Ukrainian politicians have ratified a landmark European Union pact that steers the ex-Soviet state closer to the West.

Ukrainian soldiers drive in an APC.

(AAP)

The United States has welcomed the move, saying it fulfills the will of the Ukranian people and shows the Ukrainian government is committed to a peaceful solution to the country's crisis.

Ukrainian Prime Minister Arseny Yatseniuk says the pact rights an historic wrong.
 
"A vote for today's ratification is a choice of the civilisation for Ukraine. We are correcting a mistake that was made 350 years ago. Ukraine is Europe," he said.

"That's what the Ukrainian people said and did. The signature of the whole of Ukraine is under this agreement."
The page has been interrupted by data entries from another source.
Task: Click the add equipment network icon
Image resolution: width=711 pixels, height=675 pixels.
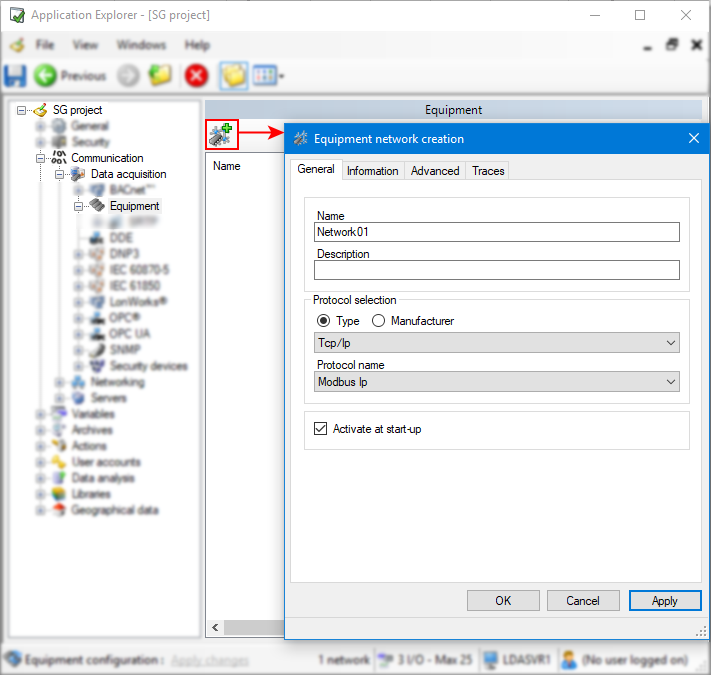Action: pos(221,134)
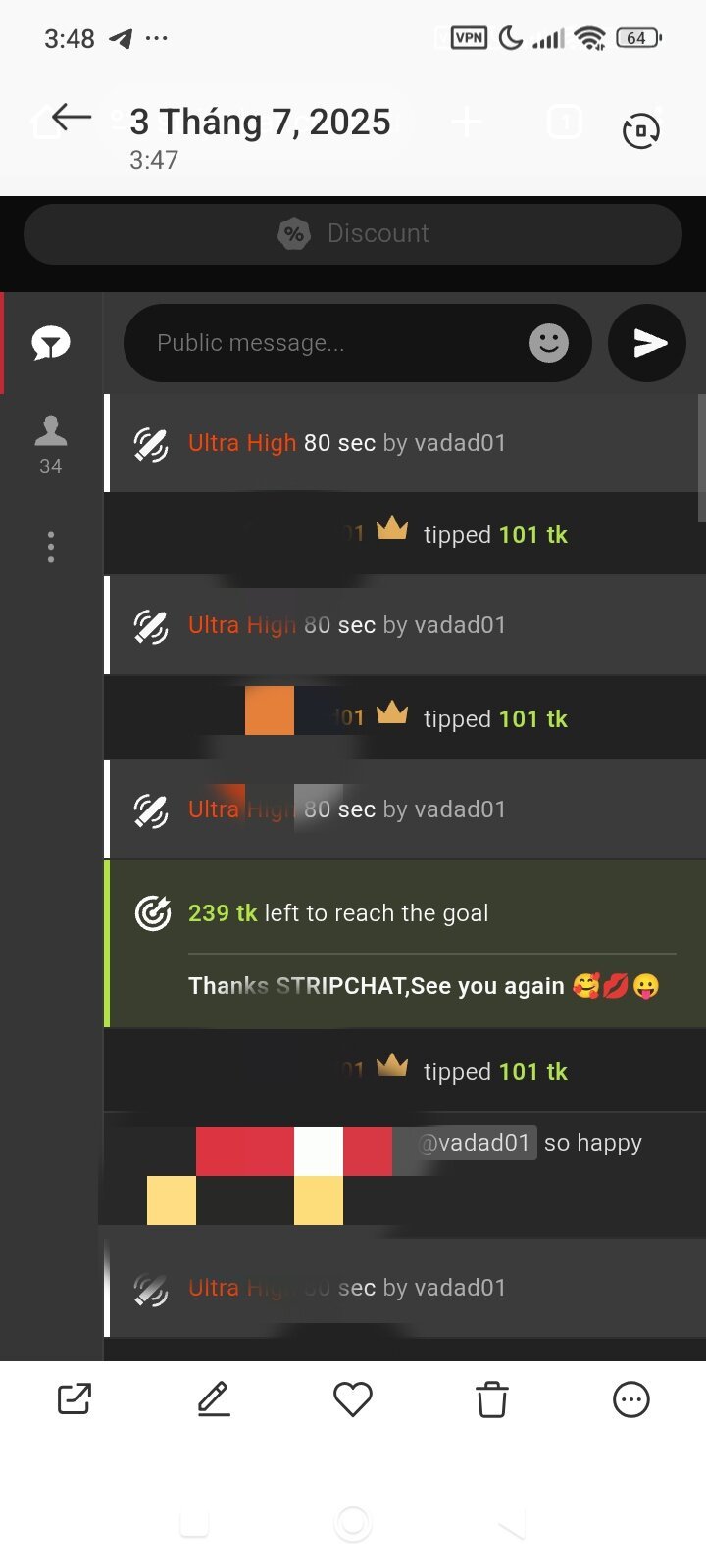
Task: Click the @vadad01 mention tag
Action: (x=475, y=1143)
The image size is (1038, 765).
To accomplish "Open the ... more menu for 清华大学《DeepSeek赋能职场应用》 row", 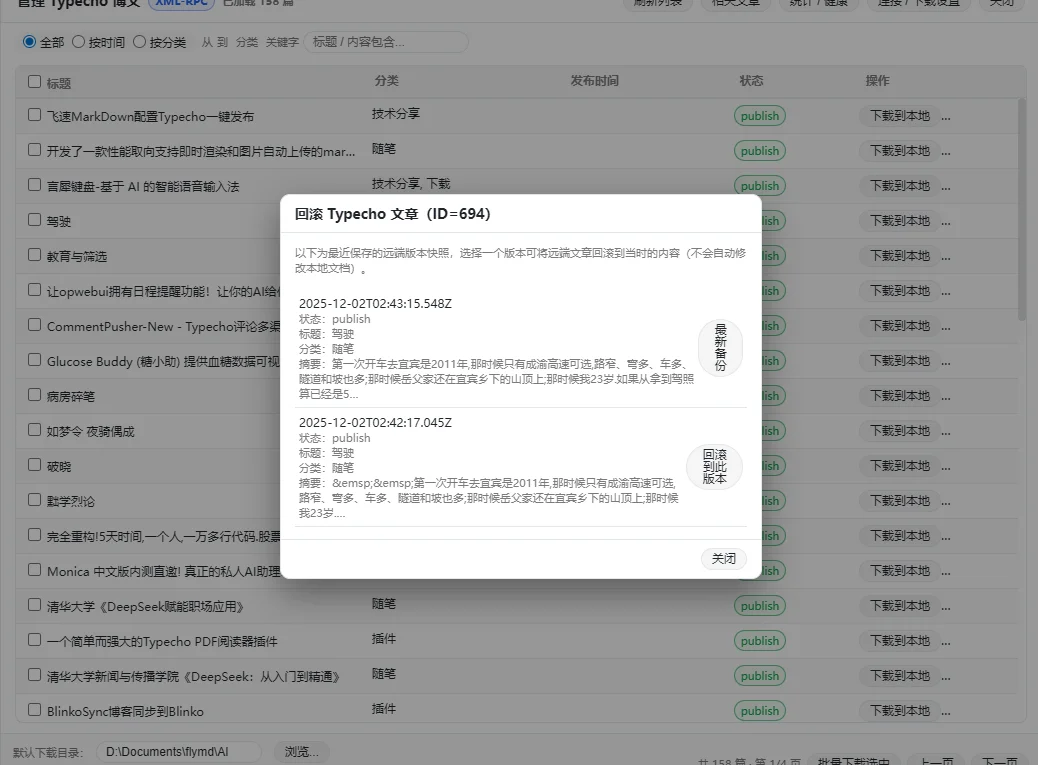I will click(946, 606).
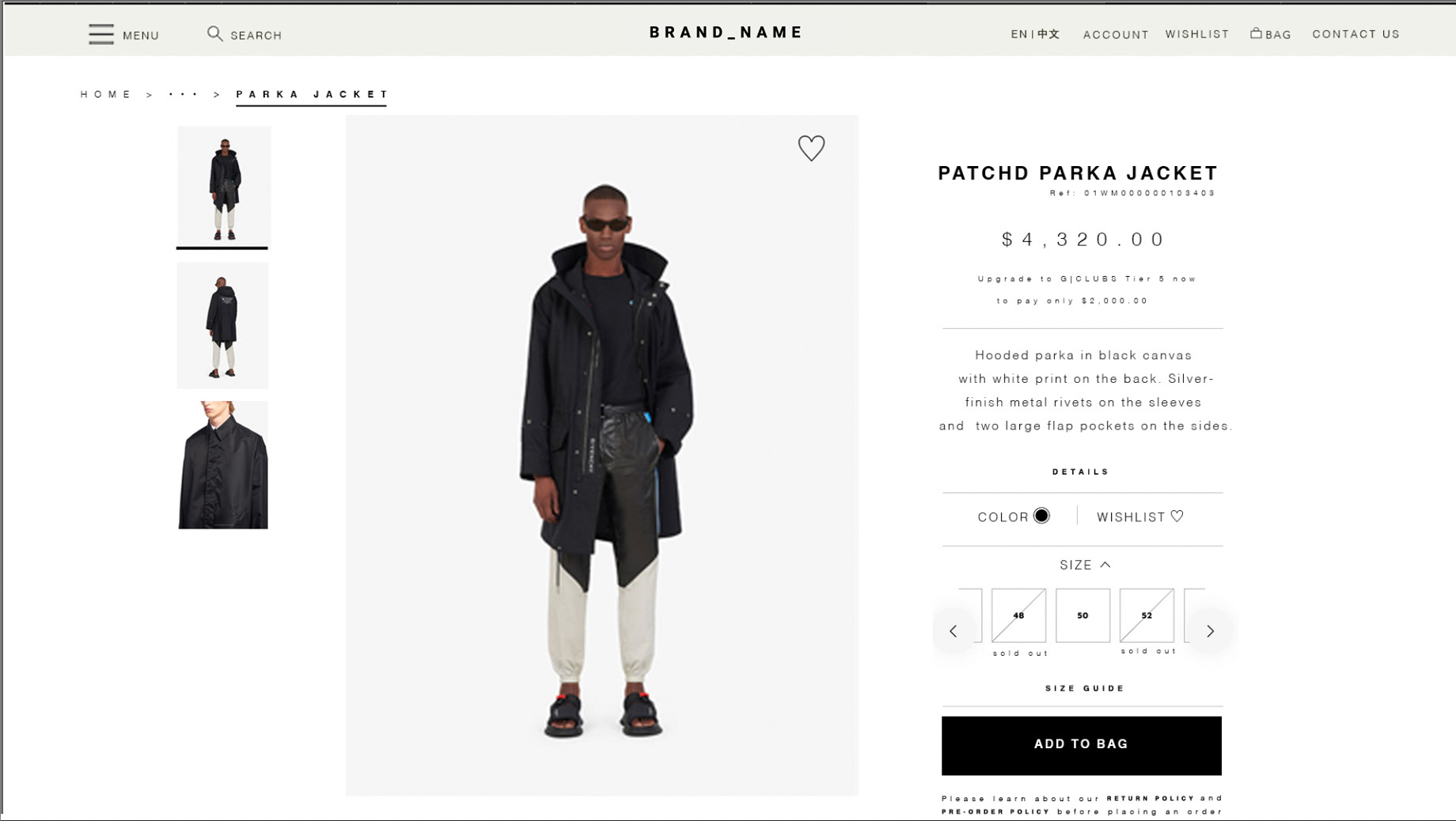Switch language with the EN | 中文 selector

coord(1035,34)

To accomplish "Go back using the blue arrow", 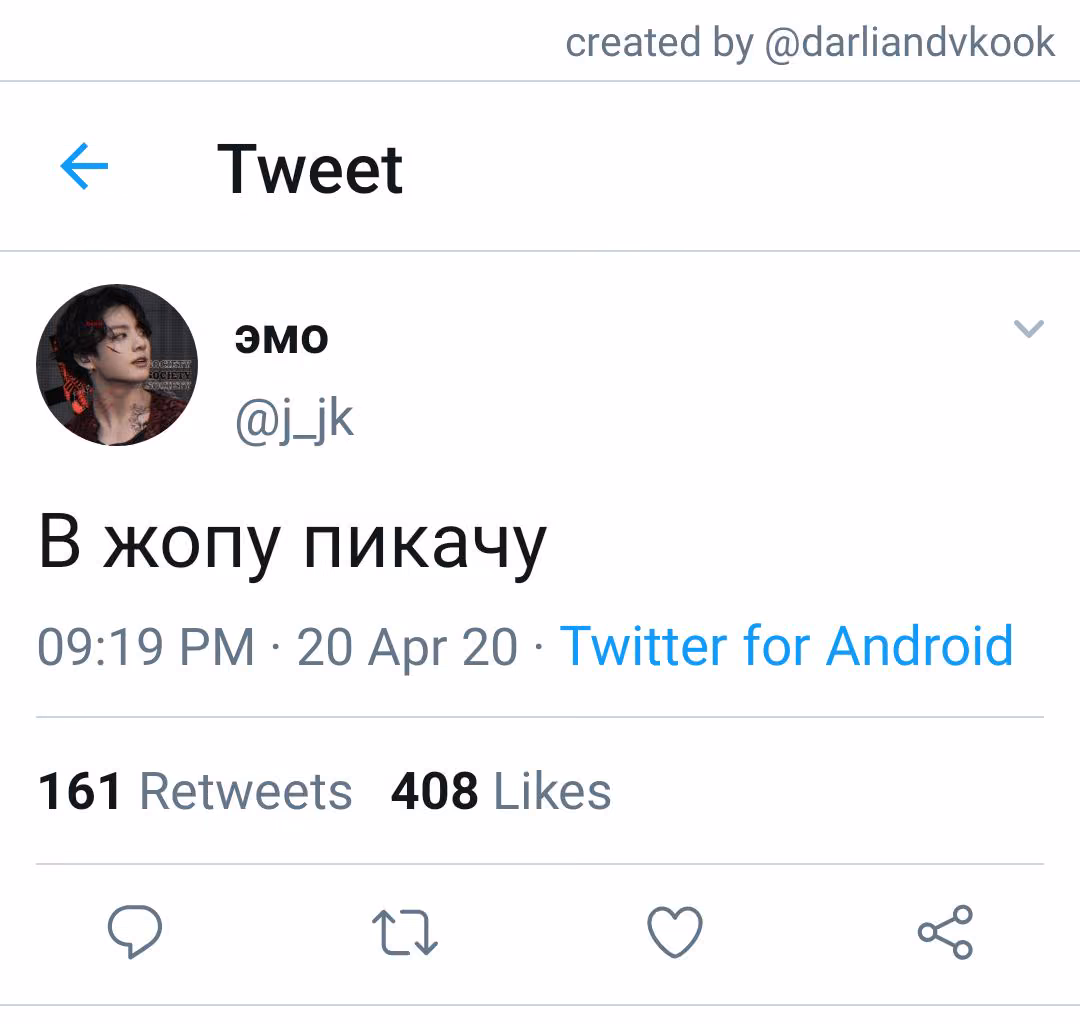I will point(84,166).
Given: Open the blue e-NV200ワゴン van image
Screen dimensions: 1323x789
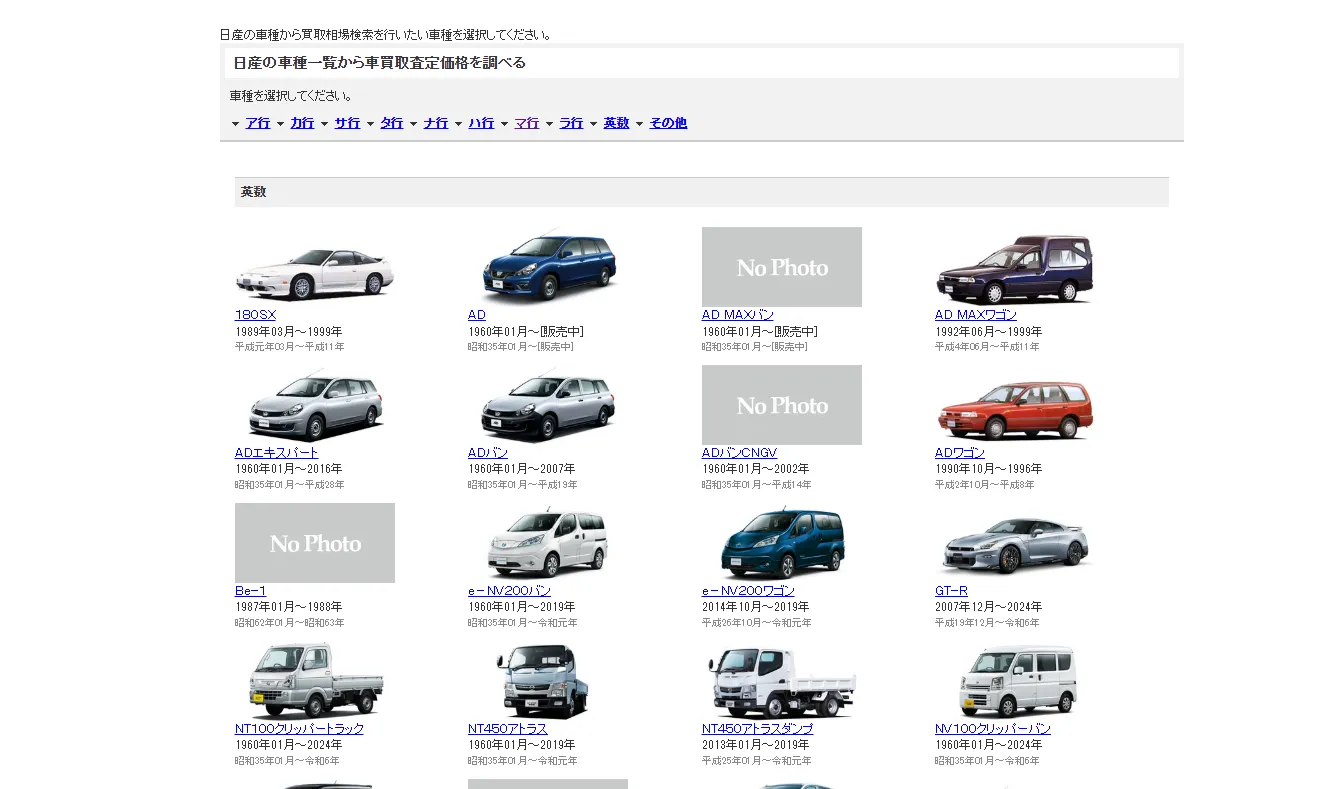Looking at the screenshot, I should click(x=782, y=544).
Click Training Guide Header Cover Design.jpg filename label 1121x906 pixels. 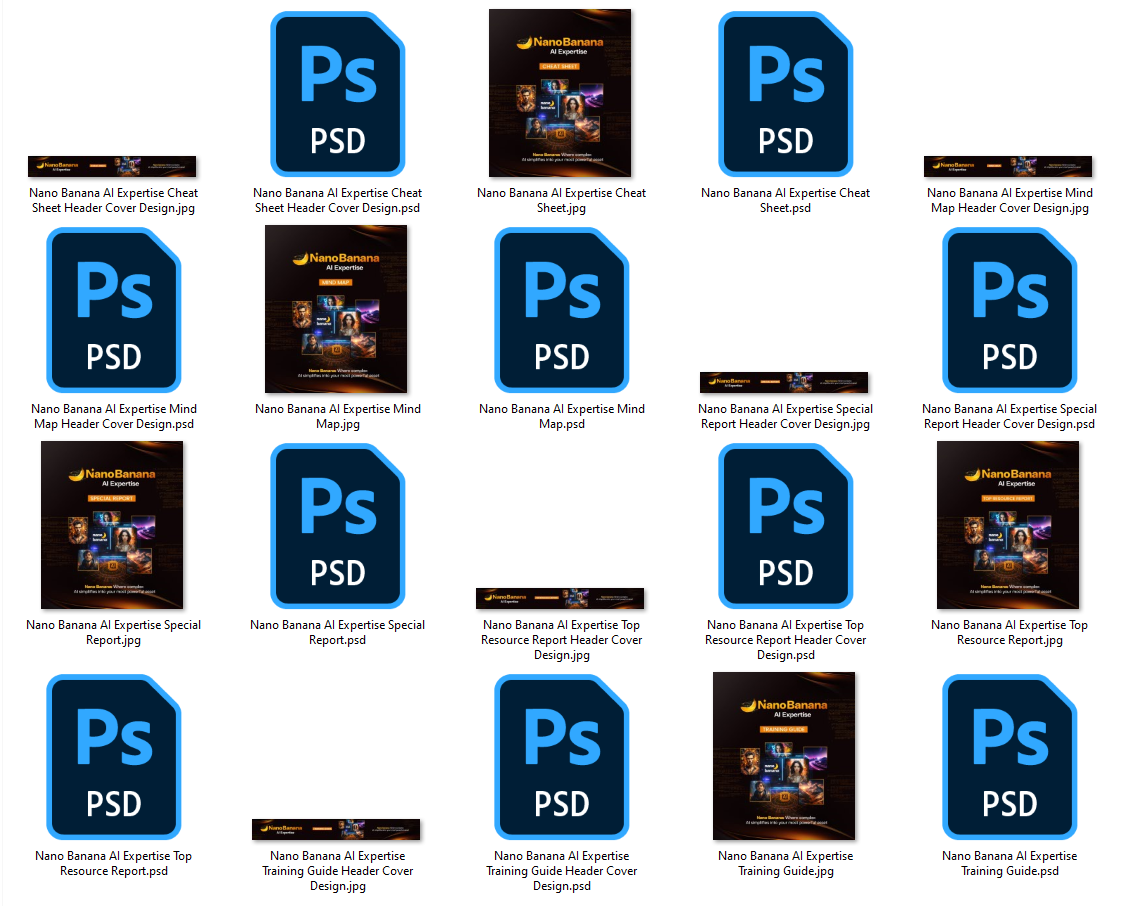tap(337, 871)
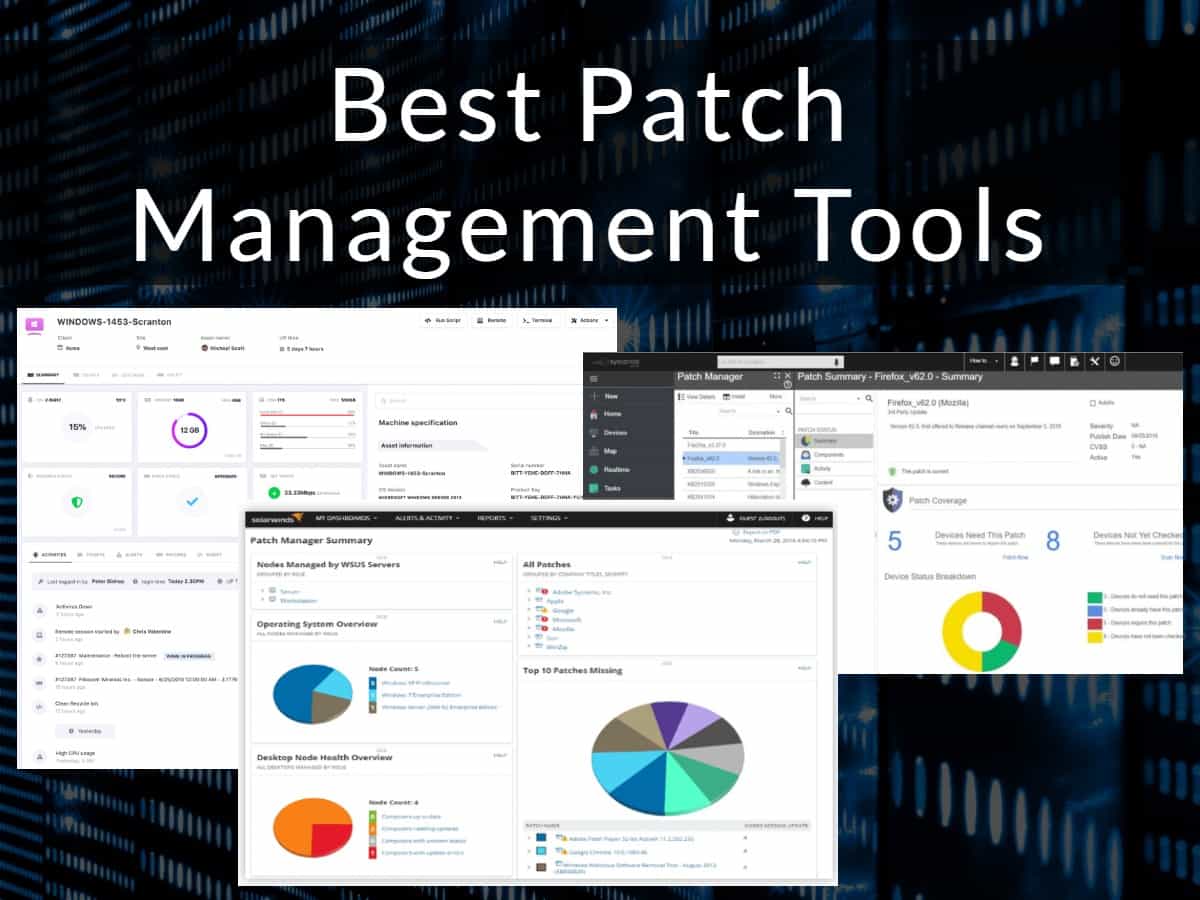Click the Home icon in dark sidebar
1200x900 pixels.
[594, 413]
The EU pact had been rejected by former pro-Russian president Viktor Yanukovych in November last year, in favour of closer ties with Ukraine's ex-Soviet master, Russia. His retreat triggered months of street protests and sparked a chain of events that provoked the worst crisis between Russia and the West since the Cold War.
 
More than 3,000 have been killed in the conflict since November, which resulted in the United States and its Western allies imposing sanctions against Moscow.
 
Leaders in Kiev also voted to allow independence to separatists in the country's east. The measure was part of a peace plan agreed to over a week ago to end the bloodshed between the government and those thought to be pro-Russian forces, since their seizure of eastern regions bordering Russia in April.
 
Ukraine's President Petro Poroshenko says offering a limited but "special status" to the separatists was about building peace.
 
"I am convinced that today we have achieved the situation when the peace process has not been derailed, that today I have no doubt that we have come closer to a situation where people in the east of Ukraine will stop dying and that finally people living in Donetsk and Luhansk should have an opportunity to elect new authorities," he said.
 
But Russia has signalled it has no intention of backing down, announcing an increase of troops in annexed Crimea.
 
Almost 30 Ukrainian civilians and soldiers have reportedly been killed since a tenuous truce in the region came into force on the 5th of September.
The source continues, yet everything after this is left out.